§ **Required work**: Print every one of the records verbatim, omitting nothing.

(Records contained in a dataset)
**********
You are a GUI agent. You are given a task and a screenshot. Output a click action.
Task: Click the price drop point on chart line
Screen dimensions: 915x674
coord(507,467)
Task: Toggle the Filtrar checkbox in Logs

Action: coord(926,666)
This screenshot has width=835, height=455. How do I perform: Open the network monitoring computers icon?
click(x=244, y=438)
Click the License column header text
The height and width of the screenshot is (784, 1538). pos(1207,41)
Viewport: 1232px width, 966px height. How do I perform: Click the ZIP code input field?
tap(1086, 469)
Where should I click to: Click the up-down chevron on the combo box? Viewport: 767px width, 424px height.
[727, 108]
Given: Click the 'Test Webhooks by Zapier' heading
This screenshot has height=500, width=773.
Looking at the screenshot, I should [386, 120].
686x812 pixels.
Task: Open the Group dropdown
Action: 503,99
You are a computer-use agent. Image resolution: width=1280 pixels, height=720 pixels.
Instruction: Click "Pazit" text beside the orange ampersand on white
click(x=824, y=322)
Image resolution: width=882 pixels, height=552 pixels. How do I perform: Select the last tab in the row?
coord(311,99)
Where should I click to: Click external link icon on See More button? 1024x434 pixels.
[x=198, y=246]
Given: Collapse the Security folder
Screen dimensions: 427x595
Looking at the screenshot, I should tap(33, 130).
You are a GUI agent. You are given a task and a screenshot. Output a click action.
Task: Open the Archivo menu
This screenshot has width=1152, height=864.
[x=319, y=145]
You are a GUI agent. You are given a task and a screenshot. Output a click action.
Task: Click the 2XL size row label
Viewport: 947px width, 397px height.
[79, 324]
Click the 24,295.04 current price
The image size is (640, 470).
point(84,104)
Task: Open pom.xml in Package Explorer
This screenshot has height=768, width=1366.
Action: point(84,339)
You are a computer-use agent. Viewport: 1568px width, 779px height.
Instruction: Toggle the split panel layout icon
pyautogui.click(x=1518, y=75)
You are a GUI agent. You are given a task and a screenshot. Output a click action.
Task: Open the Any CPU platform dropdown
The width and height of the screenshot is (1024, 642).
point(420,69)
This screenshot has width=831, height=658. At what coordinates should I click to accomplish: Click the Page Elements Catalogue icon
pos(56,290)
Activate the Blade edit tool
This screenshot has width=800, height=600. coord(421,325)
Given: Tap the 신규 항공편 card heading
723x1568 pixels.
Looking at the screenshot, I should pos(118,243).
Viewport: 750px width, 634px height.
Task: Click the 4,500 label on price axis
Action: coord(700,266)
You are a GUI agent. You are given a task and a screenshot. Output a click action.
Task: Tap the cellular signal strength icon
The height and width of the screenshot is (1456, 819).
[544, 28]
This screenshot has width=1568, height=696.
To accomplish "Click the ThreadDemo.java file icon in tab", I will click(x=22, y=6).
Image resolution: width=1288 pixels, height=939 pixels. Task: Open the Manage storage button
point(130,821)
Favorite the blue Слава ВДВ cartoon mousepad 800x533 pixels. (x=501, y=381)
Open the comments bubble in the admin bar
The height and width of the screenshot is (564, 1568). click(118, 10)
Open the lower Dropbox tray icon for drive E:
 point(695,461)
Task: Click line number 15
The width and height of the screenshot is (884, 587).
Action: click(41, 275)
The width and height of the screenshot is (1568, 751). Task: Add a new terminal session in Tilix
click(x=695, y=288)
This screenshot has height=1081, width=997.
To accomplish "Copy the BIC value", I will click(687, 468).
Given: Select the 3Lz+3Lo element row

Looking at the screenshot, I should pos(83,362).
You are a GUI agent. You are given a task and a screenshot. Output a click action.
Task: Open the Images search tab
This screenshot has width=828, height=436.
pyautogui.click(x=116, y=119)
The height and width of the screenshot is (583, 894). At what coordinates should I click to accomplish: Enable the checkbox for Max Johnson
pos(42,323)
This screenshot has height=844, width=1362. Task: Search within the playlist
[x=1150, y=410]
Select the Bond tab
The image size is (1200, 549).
**********
§ **Solution to the exercise**:
You are a GUI agent. You are given a task and a screenshot. Output a click action.
Task: Click the price drop point on chart line
Screen dimensions: 915x674
coord(507,467)
Task: Toggle the Filtrar checkbox in Logs

Action: coord(926,666)
This screenshot has width=835, height=455. How do I perform: Open the network monitoring computers icon?
click(x=244, y=438)
Click the License column header text
The height and width of the screenshot is (784, 1538). pos(1207,41)
Viewport: 1232px width, 966px height. How do I perform: Click the ZIP code input field?
tap(1086, 469)
Where should I click to: Click the up-down chevron on the combo box? Viewport: 767px width, 424px height.
[727, 108]
Given: Click the 'Test Webhooks by Zapier' heading
This screenshot has height=500, width=773.
Looking at the screenshot, I should [386, 120].
686x812 pixels.
Task: Open the Group dropdown
Action: 503,99
You are a computer-use agent. Image resolution: width=1280 pixels, height=720 pixels.
Instruction: Click "Pazit" text beside the orange ampersand on white
click(x=824, y=322)
Image resolution: width=882 pixels, height=552 pixels. How do I perform: Select the last tab in the row?
coord(311,99)
Where should I click to: Click external link icon on See More button? 1024x434 pixels.
[x=198, y=246]
Given: Collapse the Security folder
Screen dimensions: 427x595
Looking at the screenshot, I should tap(33, 130).
You are a GUI agent. You are given a task and a screenshot. Output a click action.
Task: Open the Archivo menu
This screenshot has width=1152, height=864.
[x=319, y=145]
You are a GUI agent. You are given a task and a screenshot. Output a click action.
Task: Click the 2XL size row label
Viewport: 947px width, 397px height.
[79, 324]
Click the 24,295.04 current price
The image size is (640, 470).
point(84,104)
Task: Open pom.xml in Package Explorer
This screenshot has height=768, width=1366.
Action: point(84,339)
You are a computer-use agent. Viewport: 1568px width, 779px height.
Instruction: Toggle the split panel layout icon
pyautogui.click(x=1518, y=75)
You are a GUI agent. You are given a task and a screenshot. Output a click action.
Task: Open the Any CPU platform dropdown
The width and height of the screenshot is (1024, 642).
point(420,69)
This screenshot has width=831, height=658. At what coordinates should I click to accomplish: Click the Page Elements Catalogue icon
pos(56,290)
Activate the Blade edit tool
This screenshot has width=800, height=600. coord(421,325)
Given: Tap the 신규 항공편 card heading
723x1568 pixels.
Looking at the screenshot, I should pos(118,243).
Viewport: 750px width, 634px height.
Task: Click the 4,500 label on price axis
Action: coord(700,266)
You are a GUI agent. You are given a task and a screenshot. Output a click action.
Task: Tap the cellular signal strength icon
The height and width of the screenshot is (1456, 819).
[544, 28]
This screenshot has width=1568, height=696.
To accomplish "Click the ThreadDemo.java file icon in tab", I will click(x=22, y=6).
Image resolution: width=1288 pixels, height=939 pixels. Task: Open the Manage storage button
point(130,821)
Favorite the blue Слава ВДВ cartoon mousepad 800x533 pixels. (x=501, y=381)
Open the comments bubble in the admin bar
The height and width of the screenshot is (564, 1568). click(118, 10)
Open the lower Dropbox tray icon for drive E:
 point(695,461)
Task: Click line number 15
The width and height of the screenshot is (884, 587).
Action: click(41, 275)
The width and height of the screenshot is (1568, 751). Task: Add a new terminal session in Tilix
click(x=695, y=288)
This screenshot has height=1081, width=997.
To accomplish "Copy the BIC value", I will click(687, 468).
Given: Select the 3Lz+3Lo element row

Looking at the screenshot, I should pos(83,362).
You are a GUI agent. You are given a task and a screenshot. Output a click action.
Task: Open the Images search tab
This screenshot has width=828, height=436.
pyautogui.click(x=116, y=119)
The height and width of the screenshot is (583, 894). At what coordinates should I click to accomplish: Enable the checkbox for Max Johnson
pos(42,323)
This screenshot has height=844, width=1362. Task: Search within the playlist
[x=1150, y=410]
Select the Bond tab
The image size is (1200, 549).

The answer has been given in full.